My first question is whether I should remove these genes at all or if this analysis is valid and I should just note that these are the changes I'm observing between these two control groups. I've never seen log2 fold changes that high in RNAseq data before so it does seem a bit off to me.
My assumption is that removing these ENSMUSG IDs at this point in the workflow is not appropriate because the incorporation of all these transcripts may be negatively affecting my FDR, but that I should remove them before running DESeq in the first place.
I'm wondering if it is statistically appropriate to filter out these genes from my dds dataset before running DESeq2 or if there is some reason not to do that. If it is appropriate, would it make sense to simply remove all ENSMUSG IDs that return an NA symbol value. Or is there a way to pull out the 21,000 protein coding genes from the gff3 annotation to run my analysis on specifically? Is one approach better than the other? I don't have a good sense about how gene set / pathway enrichment analysis handles long and small ncRNAs that also seem to make up a significant fraction of the annotation file: https://www.gencodegenes.org/mouse_stats/archive.html#aM16.

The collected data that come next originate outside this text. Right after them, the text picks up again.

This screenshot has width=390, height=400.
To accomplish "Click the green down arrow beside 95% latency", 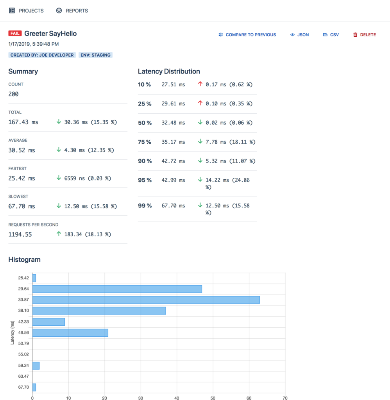I will click(200, 180).
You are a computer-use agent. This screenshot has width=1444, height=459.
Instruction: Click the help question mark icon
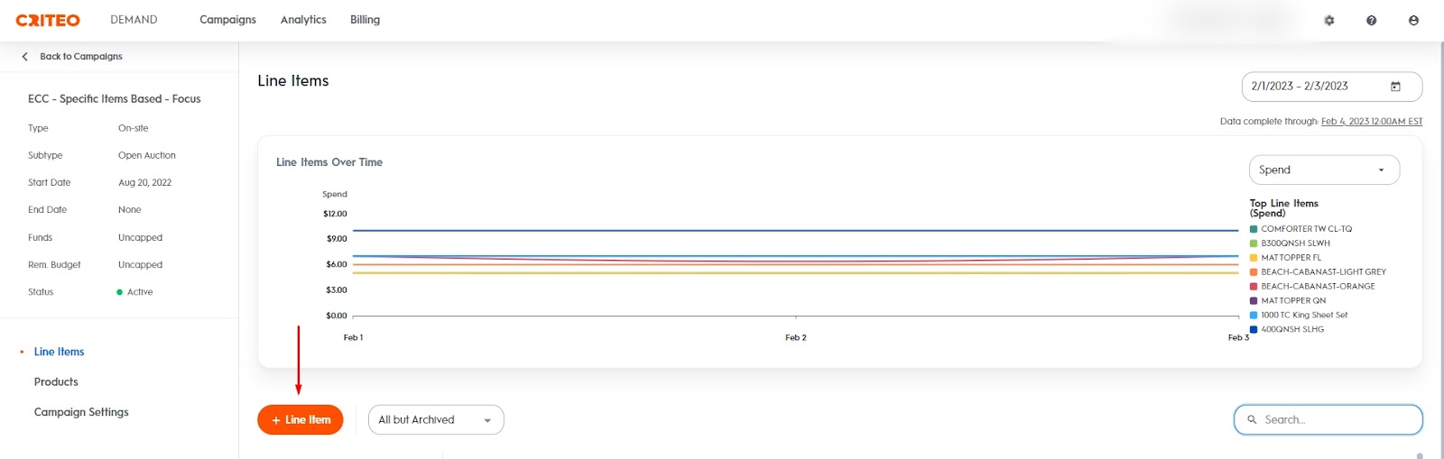pos(1371,21)
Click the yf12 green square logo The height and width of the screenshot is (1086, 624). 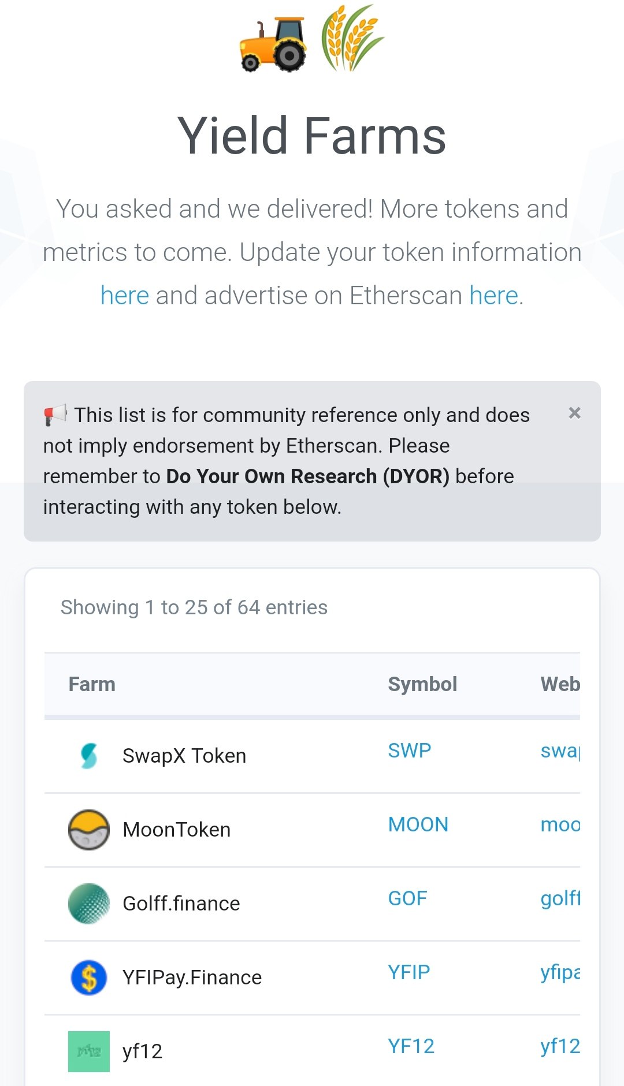click(89, 1051)
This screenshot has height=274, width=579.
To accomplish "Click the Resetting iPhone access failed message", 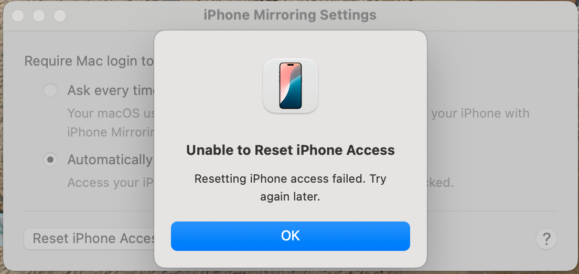I will point(290,187).
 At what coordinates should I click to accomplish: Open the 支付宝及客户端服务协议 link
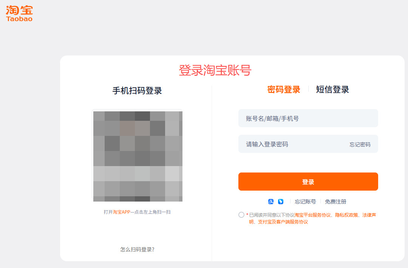tap(283, 222)
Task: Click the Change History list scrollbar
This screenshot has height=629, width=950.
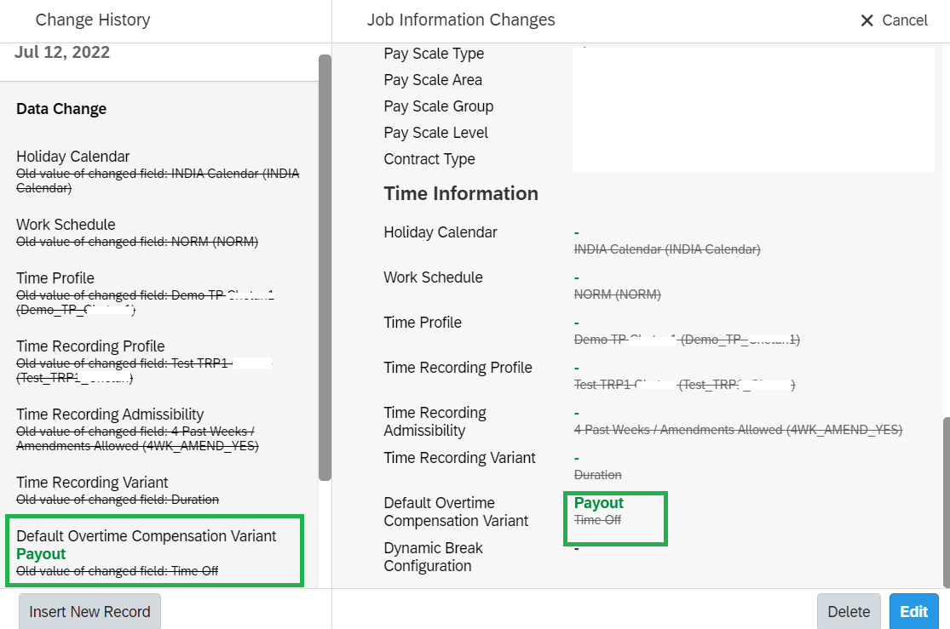Action: tap(325, 267)
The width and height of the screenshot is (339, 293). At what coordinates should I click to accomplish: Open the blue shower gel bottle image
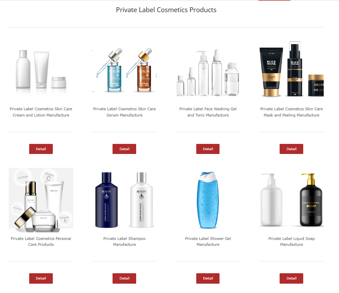(208, 200)
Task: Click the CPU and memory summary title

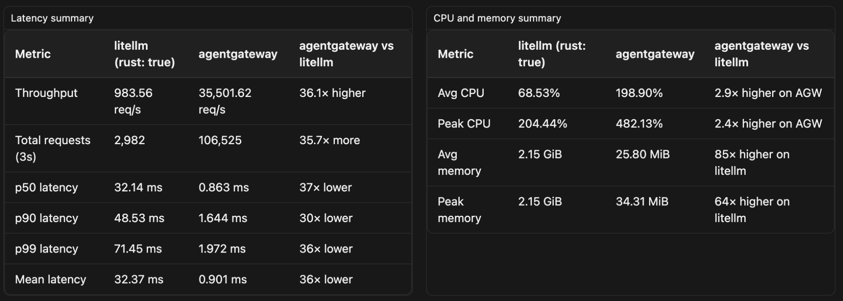Action: 497,18
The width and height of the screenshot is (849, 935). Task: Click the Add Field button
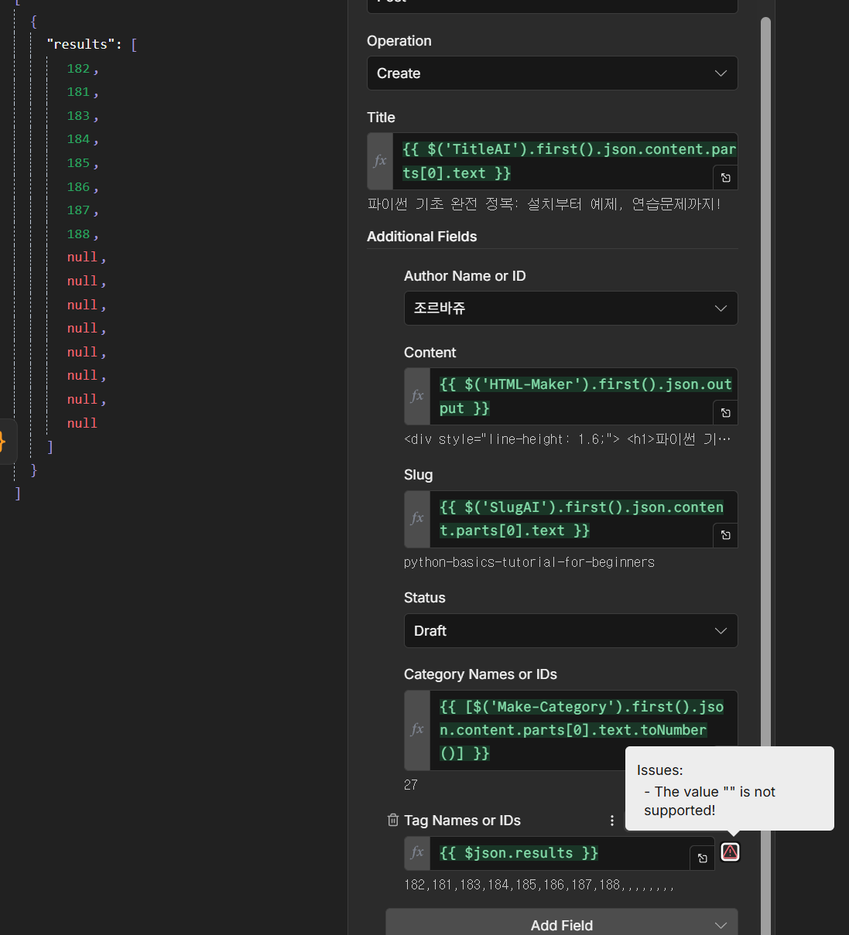[x=561, y=925]
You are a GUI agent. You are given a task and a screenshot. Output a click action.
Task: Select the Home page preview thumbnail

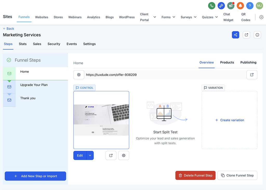pyautogui.click(x=101, y=120)
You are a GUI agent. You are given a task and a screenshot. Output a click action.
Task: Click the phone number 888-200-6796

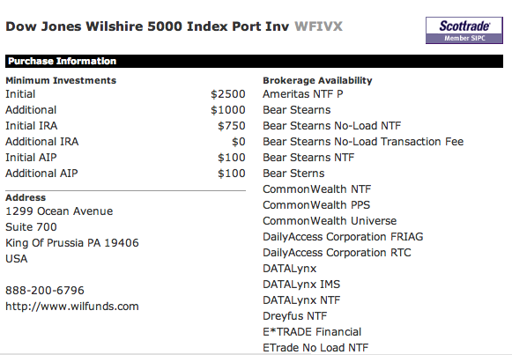(45, 291)
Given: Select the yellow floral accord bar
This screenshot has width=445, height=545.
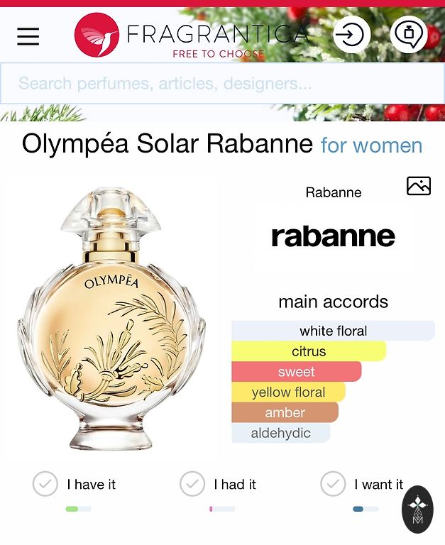Looking at the screenshot, I should (x=289, y=392).
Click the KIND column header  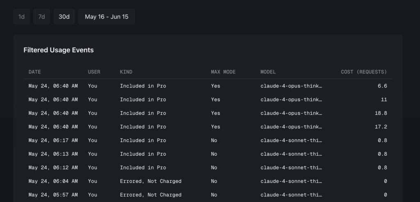click(126, 72)
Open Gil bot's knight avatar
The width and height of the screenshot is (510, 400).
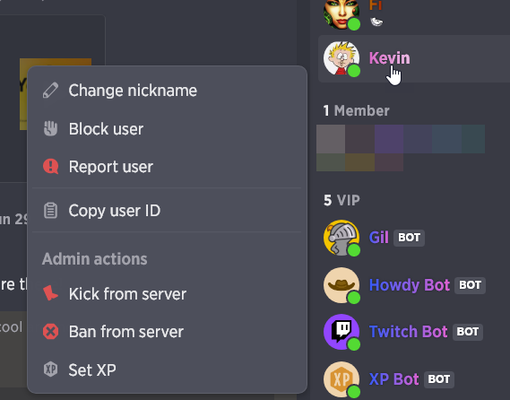(341, 238)
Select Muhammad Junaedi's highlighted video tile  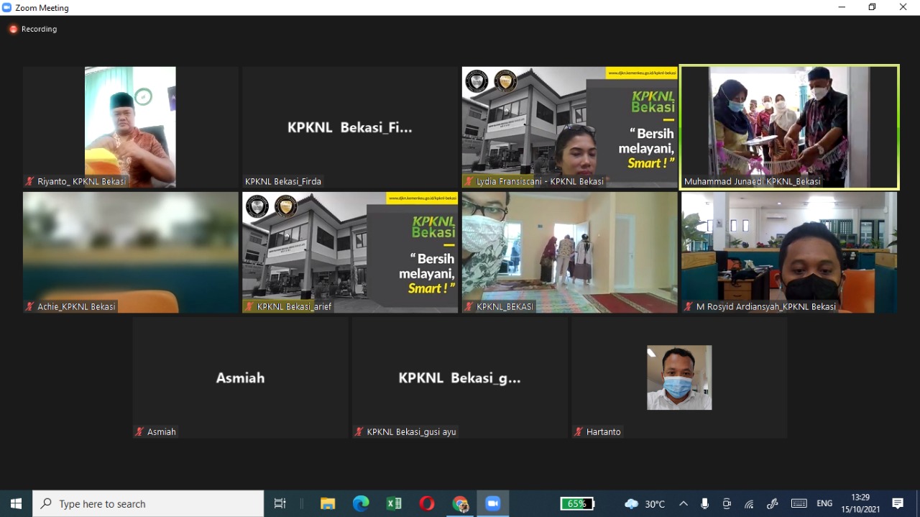[x=789, y=127]
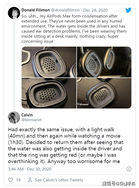Image resolution: width=139 pixels, height=188 pixels.
Task: Open the top-right AirPods Max photo
Action: point(104,62)
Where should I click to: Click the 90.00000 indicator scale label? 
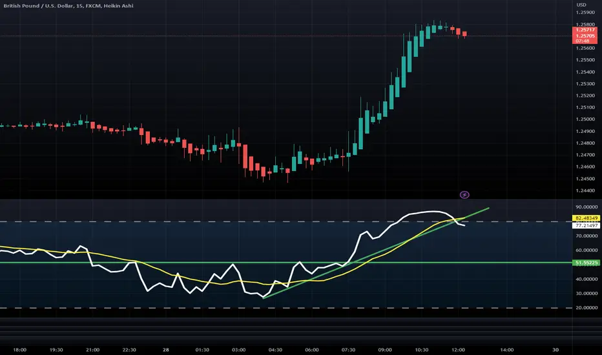pyautogui.click(x=585, y=207)
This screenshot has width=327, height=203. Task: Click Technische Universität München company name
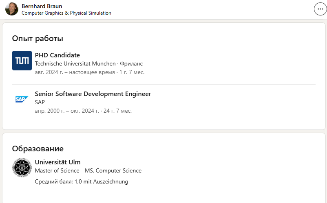click(75, 64)
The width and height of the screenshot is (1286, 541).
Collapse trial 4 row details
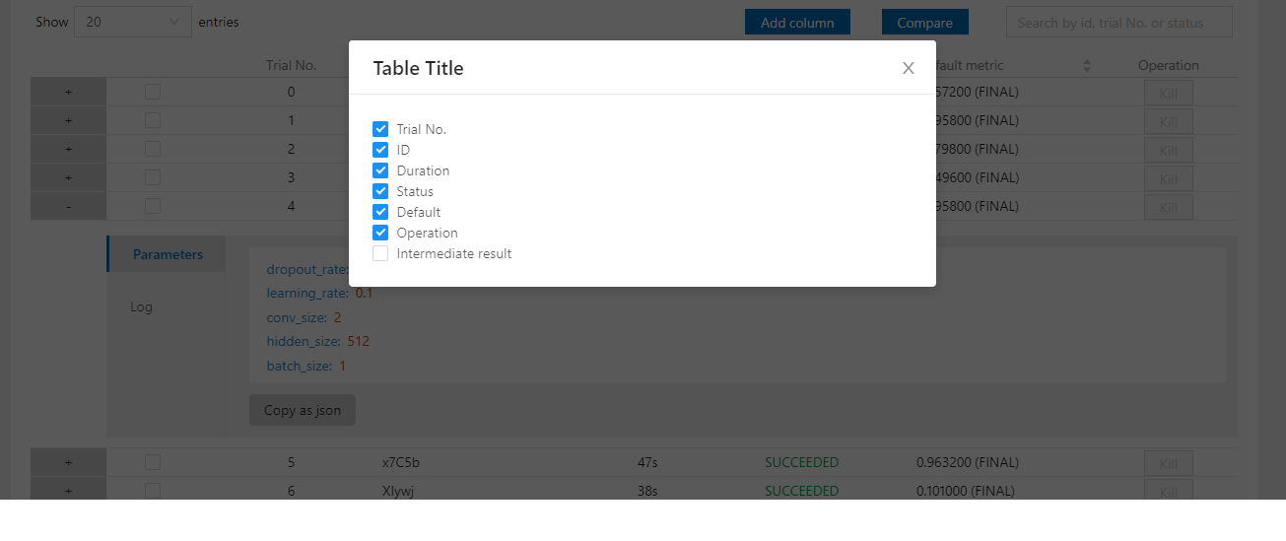point(68,207)

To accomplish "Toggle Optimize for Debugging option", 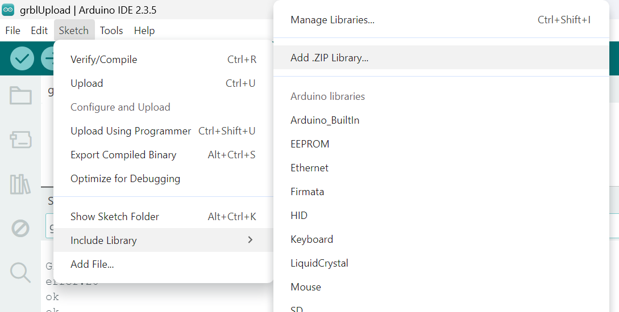I will [125, 179].
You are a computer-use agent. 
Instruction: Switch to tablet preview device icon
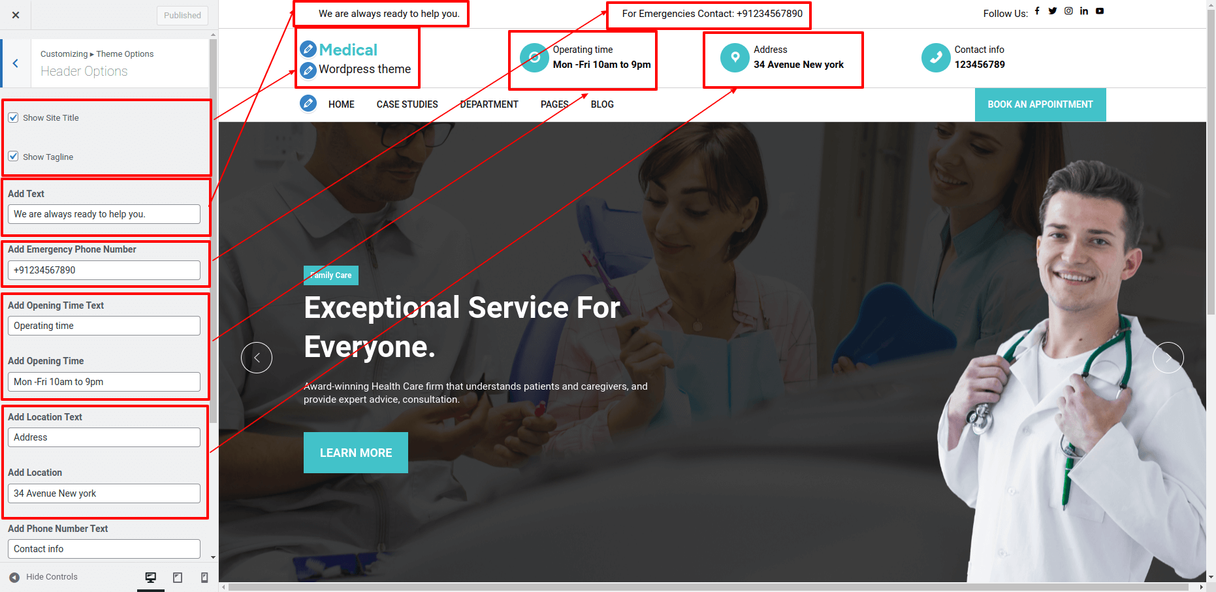[x=178, y=578]
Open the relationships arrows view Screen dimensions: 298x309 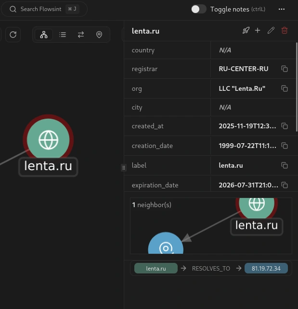click(x=81, y=35)
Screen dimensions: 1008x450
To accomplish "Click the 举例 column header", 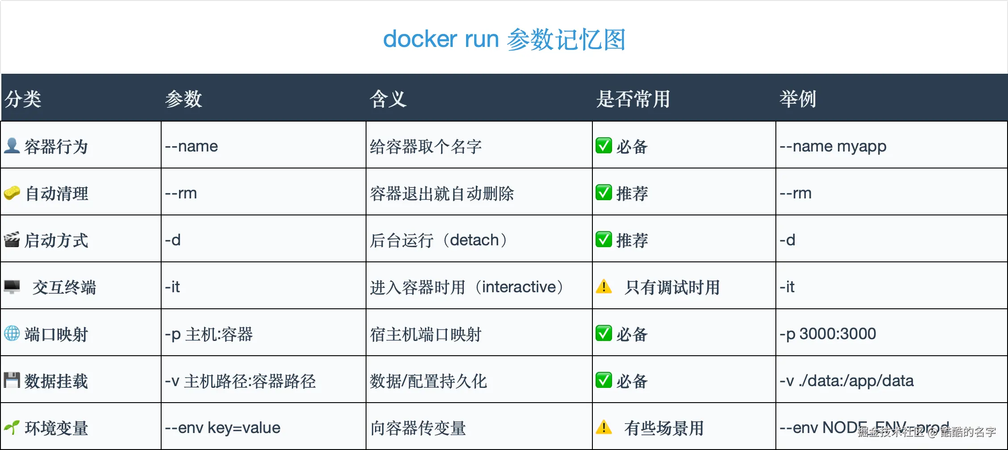I will (x=798, y=99).
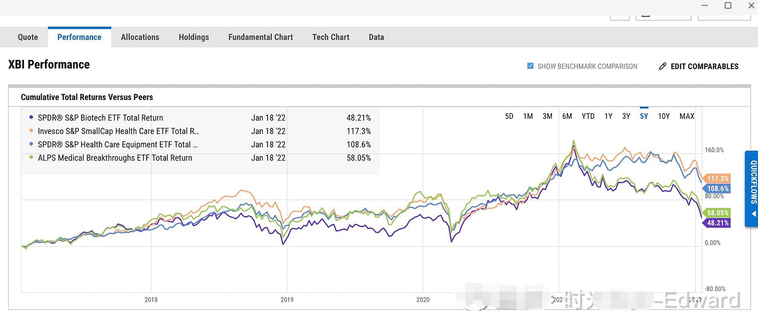This screenshot has width=758, height=311.
Task: Click the purple SPDR Biotech legend dot
Action: coord(31,118)
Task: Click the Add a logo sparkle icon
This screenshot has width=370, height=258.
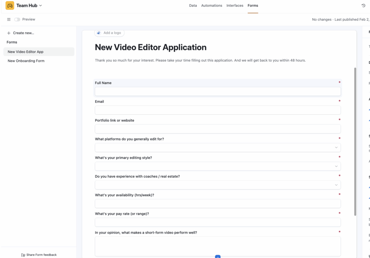Action: [x=99, y=33]
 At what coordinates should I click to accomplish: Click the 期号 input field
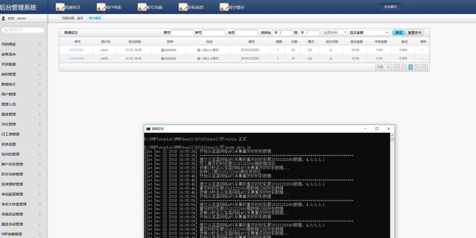coord(182,33)
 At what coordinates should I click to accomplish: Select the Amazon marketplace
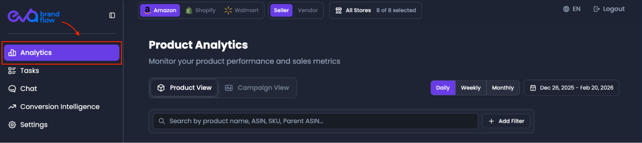click(160, 10)
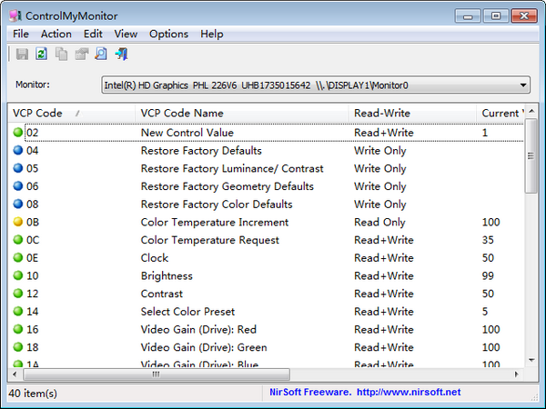Sort by the Read-Write column header
546x409 pixels.
pos(381,114)
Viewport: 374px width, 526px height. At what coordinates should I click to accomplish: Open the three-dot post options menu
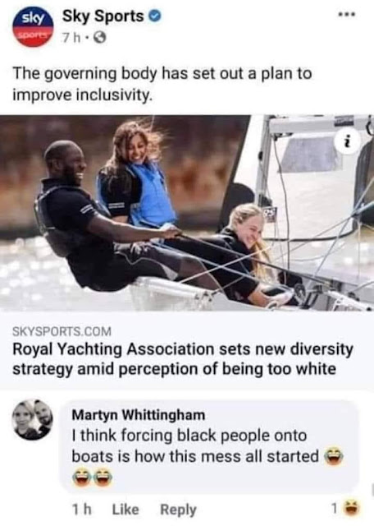(347, 15)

I'm not too familiar with how I would go about adding this symbol information to the DESeqDataSet object or how to remove select ENSMUSG IDs from it. I guess it might make sense to do that at the level of the TxImport list object, but again not exactly sure the steps I would take to go about this.
As a reference, I have a counts and log2fc csv file from an old mouse RNAseq experiment where the data was processed by a bioinformatics core facility that only includes ~18,000 genes (could be due to different counts filtering, but every gene is annotated with some symbol), including mitochondrial and pseudogenes. It would be great if there was some sort of standardized list of genes to include for gene level analysis that I could use for this analysis.
I also noted that Gencode has a basic annotation file, which I downloaded and tried to use in parallel, but it seems to contain practically the same number of features so I don't believe that is helpful to me.
> nrow(txi.salmon_basic$counts)
[1] 52298
> nrow(txi.salmon$counts)
[1] 52325
Thank you very much for the help!
I've also noted that Gencode offers a protein coding transcript sequences fasta file. I could alternatively make an index from this file and run Salmon, which seems like it would get around my issue. I've seen this in the methods section of a few papers I've read, so maybe that is the best approach here given that this is the focus of our analysis.